Coining is a case in point. There is a complete coiner's outfit—which, for obvious reasons, I shall not describe—and the process is explained from A to Z. Now-a-days the "smasher" is a difficult individual to circumvent. He works preferably with real silver, and with coins like sixpences and shillings which are not so closely scrutinised as those of higher denominations. Of course, even in a genuine sixpence the silver is not worth its face value.

A step higher in the criminal hierarchy is the forger. Of his handicraft, specimens are not lacking. There are relics seized when a notorious forger went into forced seclusion for ten years some time ago.
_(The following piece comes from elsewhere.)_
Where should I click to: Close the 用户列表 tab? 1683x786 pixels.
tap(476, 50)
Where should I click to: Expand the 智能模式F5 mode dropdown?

He manufactured Bank of France thousand-franc notes and foreign bonds, and even used lithographic stones to imitate the water-mark. Photography played an important part in his operations.

I have shown, sketchily perhaps, how the primary function of the museum is carried out. But it has another and allied interest of great importance to all interested in police science.

One may study the stages by which the professional criminal has adapted the work of invention to his ends, and mark at the same time how the swindler always strikes the same old chord of credulity in human nature.

Dropped in one of the corners is a heavy bar of brass, originally in the possession of an early gold-brick swindler. Mr. Albert Blair Hunter, of Wilmington, Delaware, U.S.A., communicated with two gentlemen in this country, stating that a wealthy relative had died possessed of considerable property, among which was a box of gold from Klondike, value £12,000. For various plausible reasons he was willing to dispose of it to them for £2,000. The good, simple-minded souls went to New York, and handed solid English money to that amount over to Mr. Albert Blair Hunter, of Wilmington, Delaware, U.S.A. For what? A bar of brass worth perhaps twenty shillings sterling.